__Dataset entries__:
★ ★ ★ ★ ★

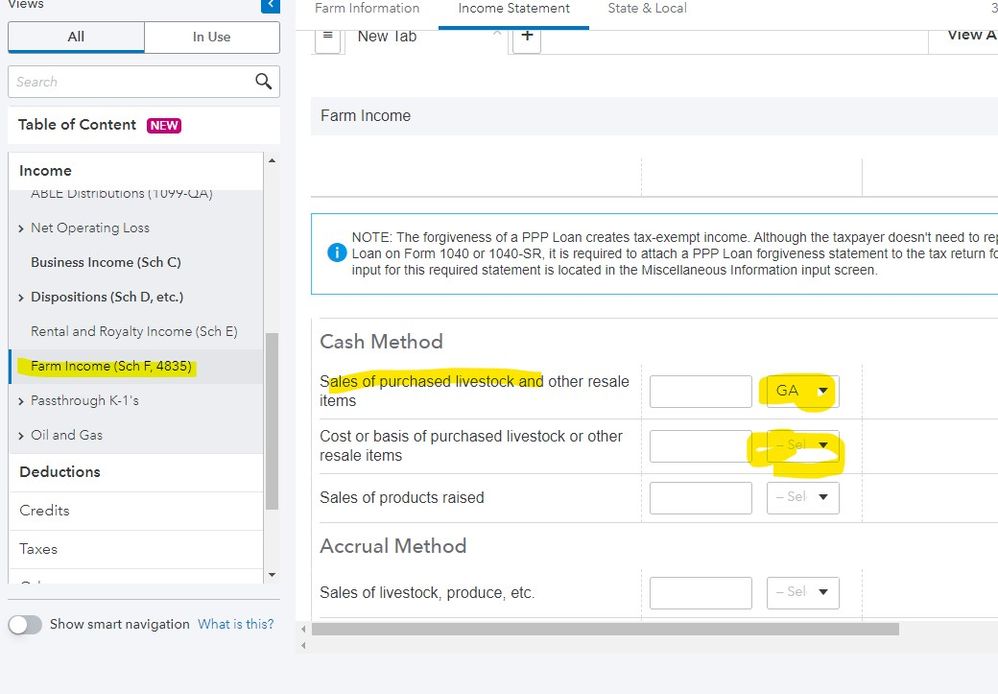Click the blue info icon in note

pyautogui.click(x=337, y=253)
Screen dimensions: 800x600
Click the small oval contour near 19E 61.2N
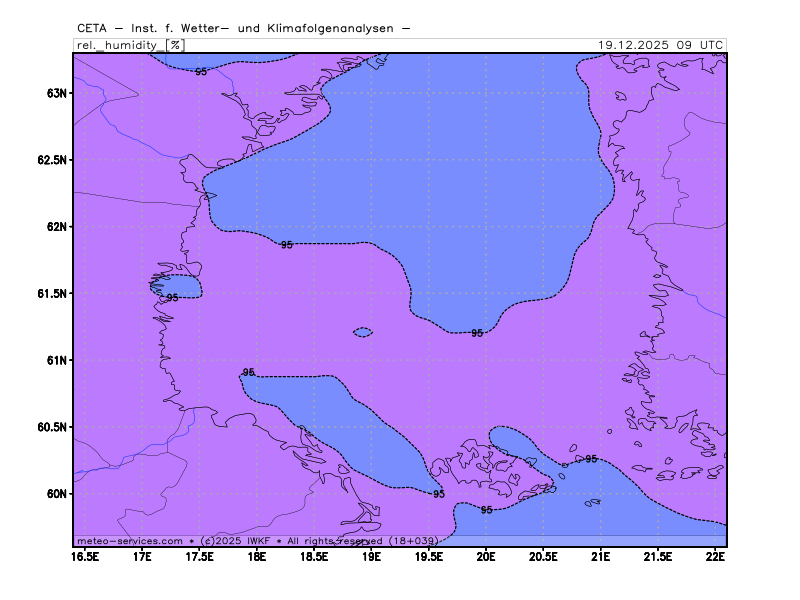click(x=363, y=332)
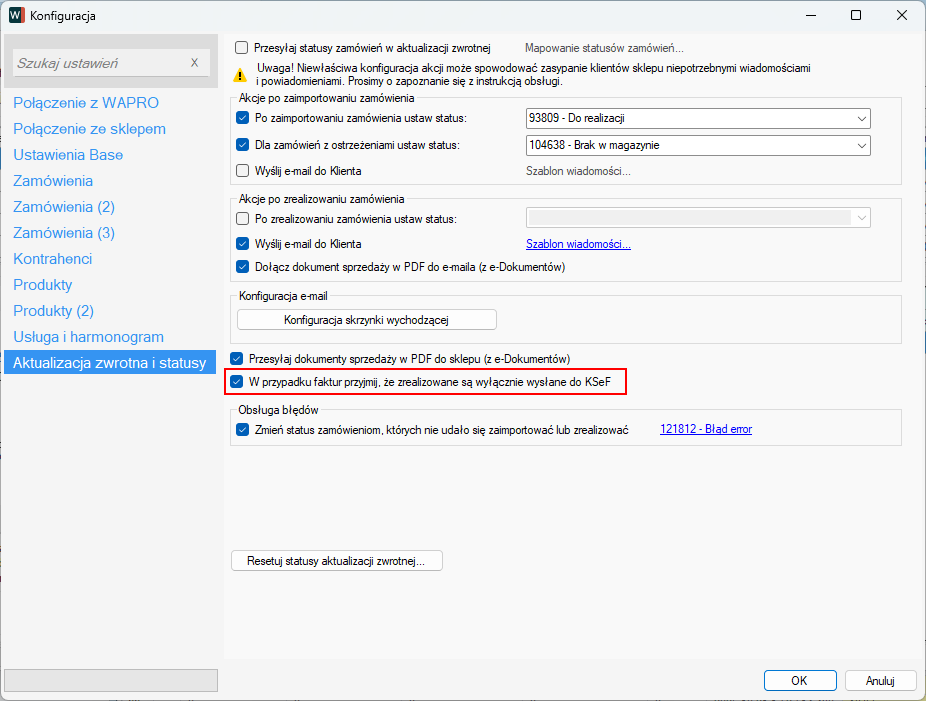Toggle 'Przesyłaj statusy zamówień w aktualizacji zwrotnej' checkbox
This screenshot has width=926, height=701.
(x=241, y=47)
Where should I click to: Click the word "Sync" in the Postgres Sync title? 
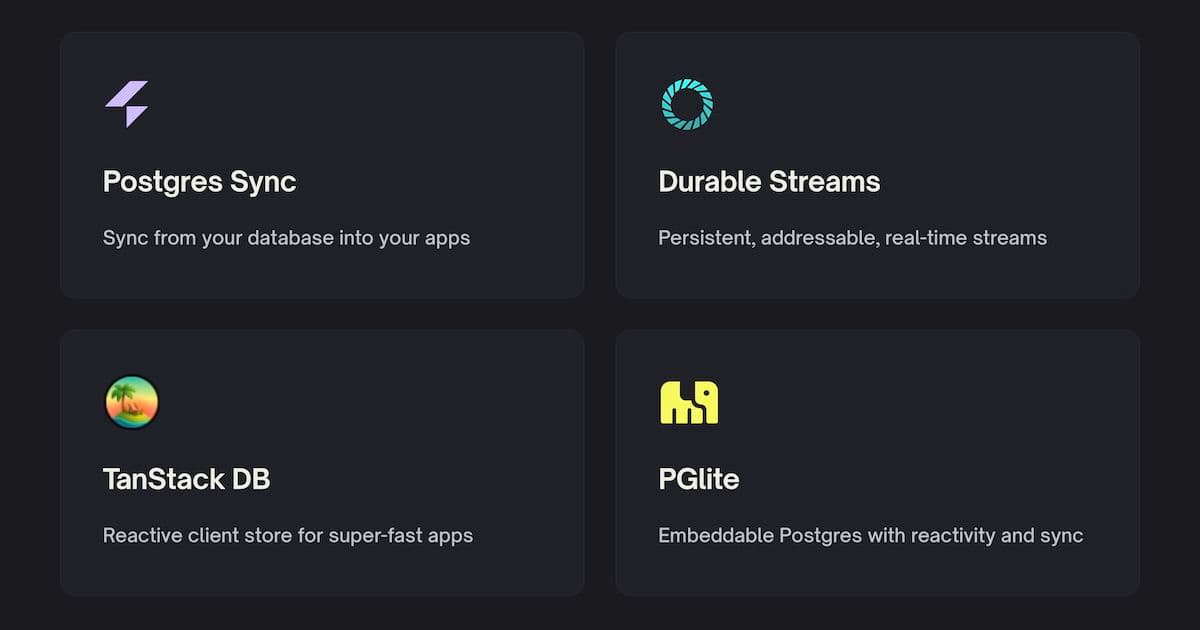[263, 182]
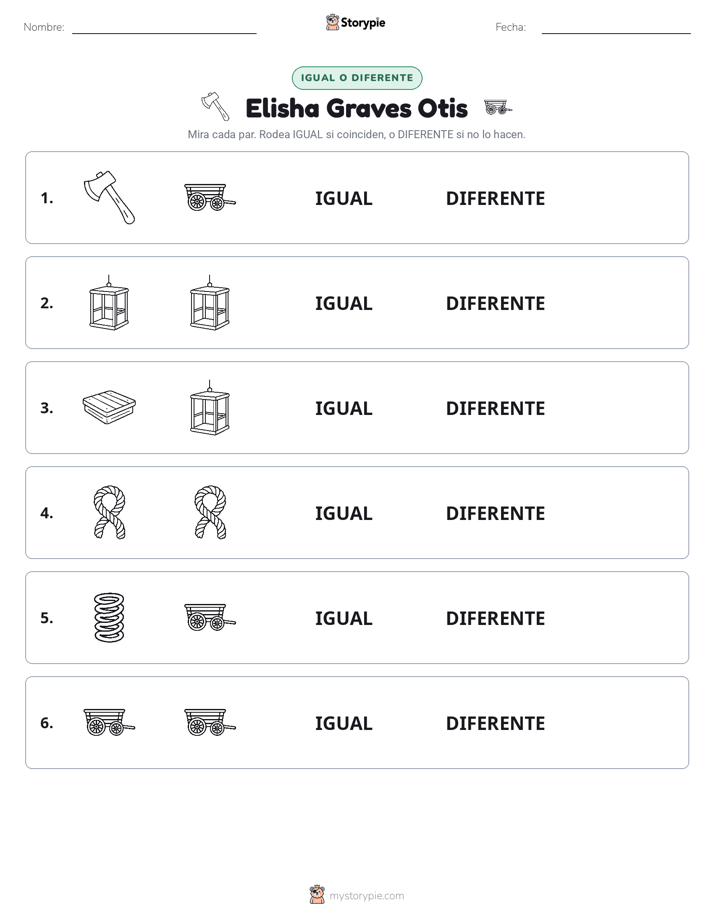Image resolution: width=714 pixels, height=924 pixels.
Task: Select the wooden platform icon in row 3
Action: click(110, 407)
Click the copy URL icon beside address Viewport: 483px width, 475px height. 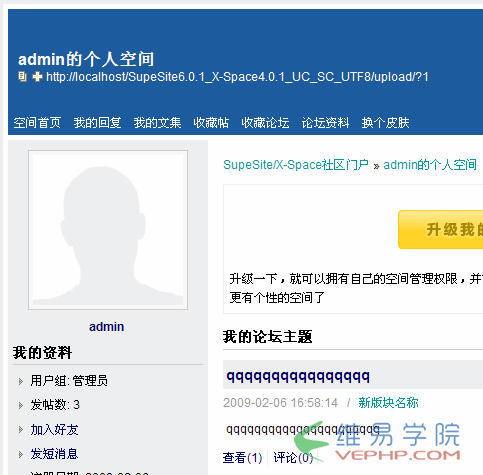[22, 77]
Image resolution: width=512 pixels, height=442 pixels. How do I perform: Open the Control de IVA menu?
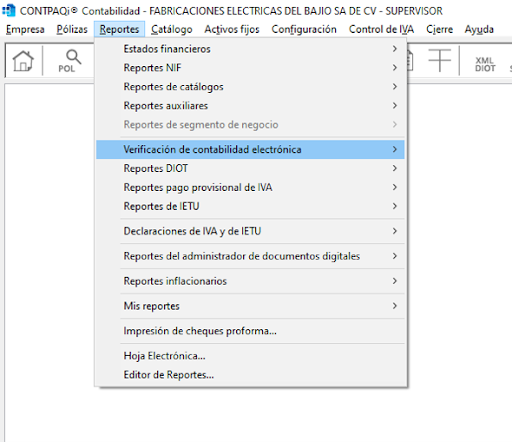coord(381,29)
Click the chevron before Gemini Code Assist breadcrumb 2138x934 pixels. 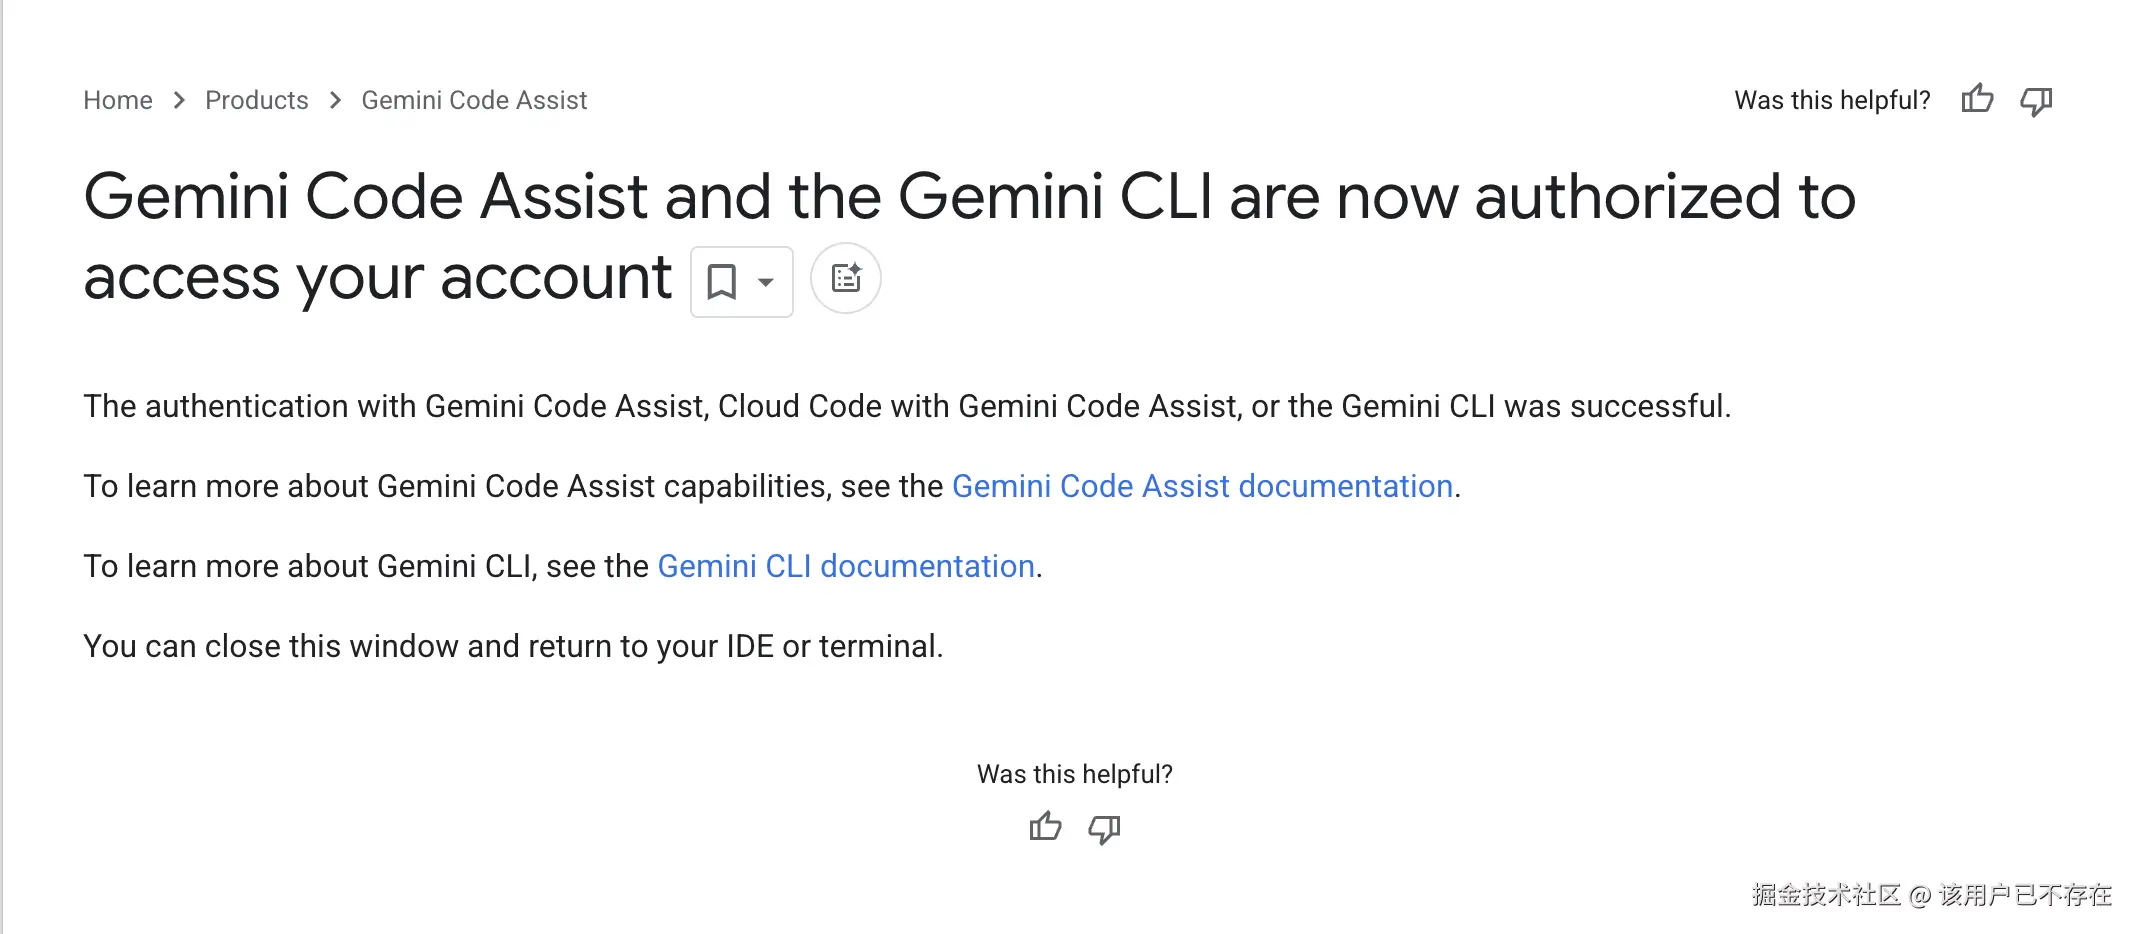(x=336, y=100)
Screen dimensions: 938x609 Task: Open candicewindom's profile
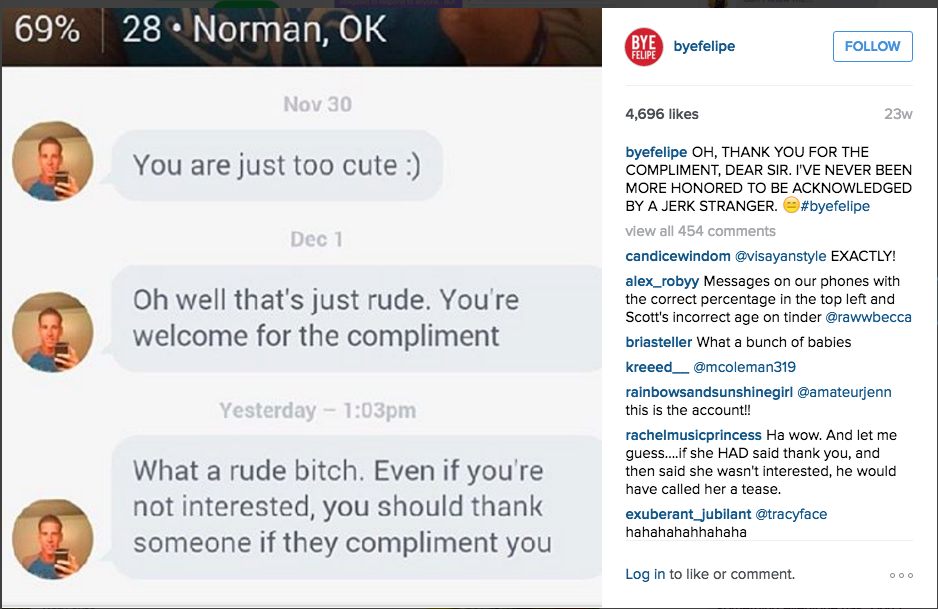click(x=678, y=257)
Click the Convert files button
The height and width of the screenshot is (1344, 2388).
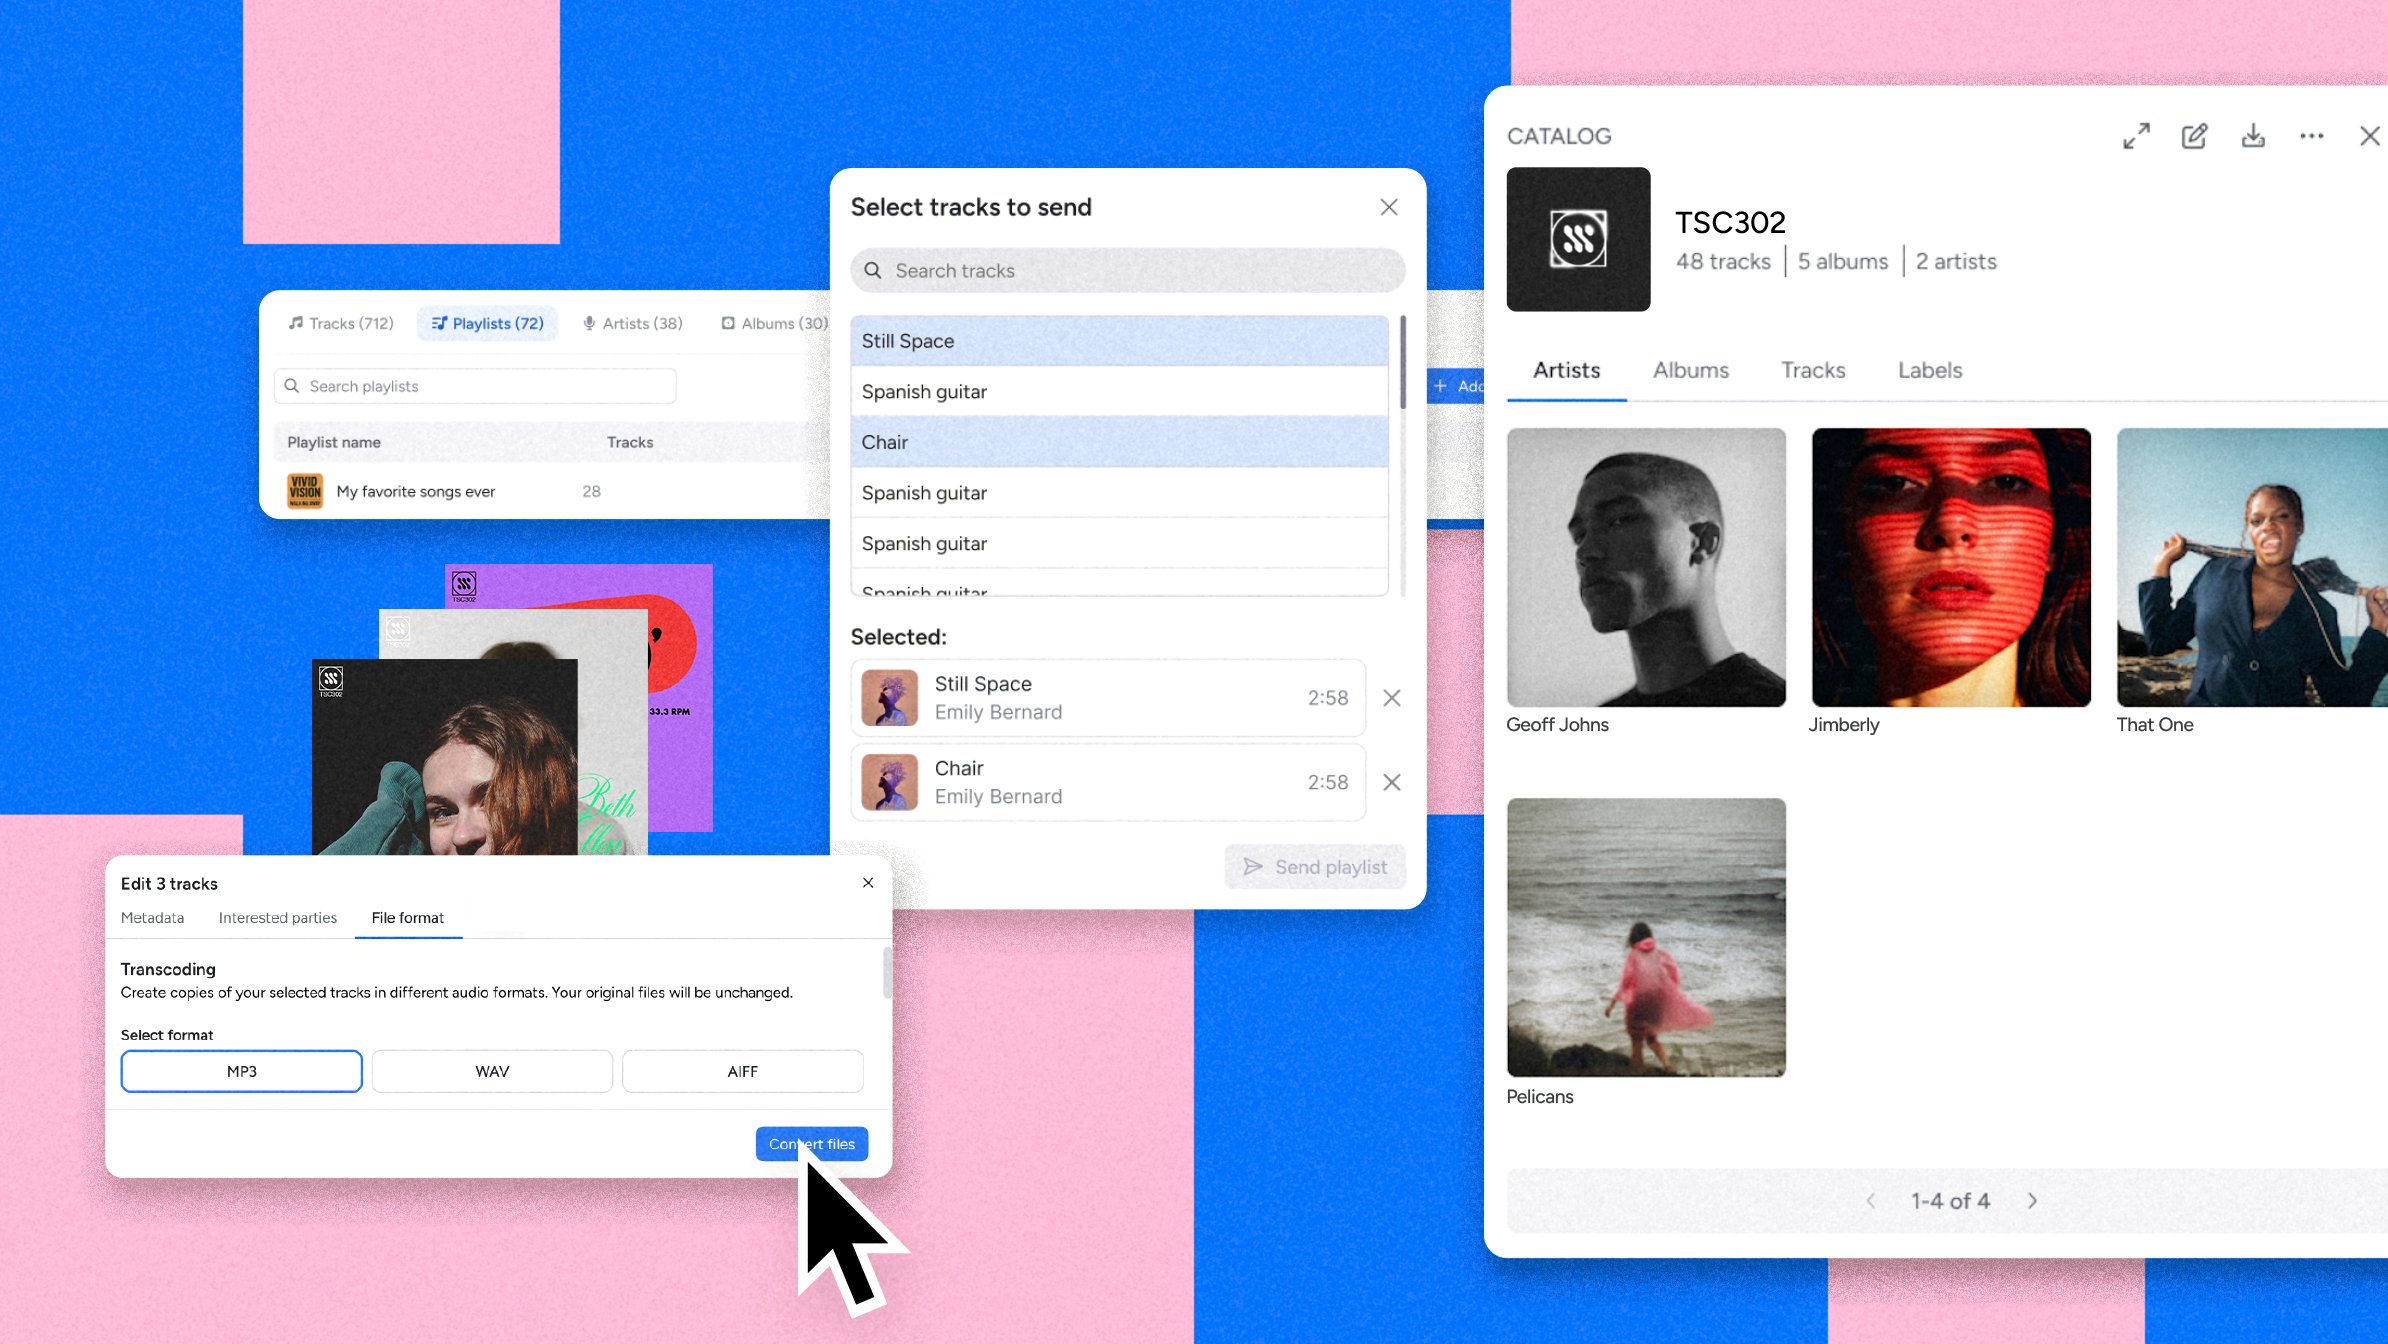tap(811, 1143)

★ ★ ★ ★ ★

Reproduce nothing but the lines from the line containing "Click the Convert files button" through the last line of the data above, exactly as written and without pictures.

__RESPONSE BELOW__:
Click the Convert files button
The height and width of the screenshot is (1344, 2388).
tap(811, 1143)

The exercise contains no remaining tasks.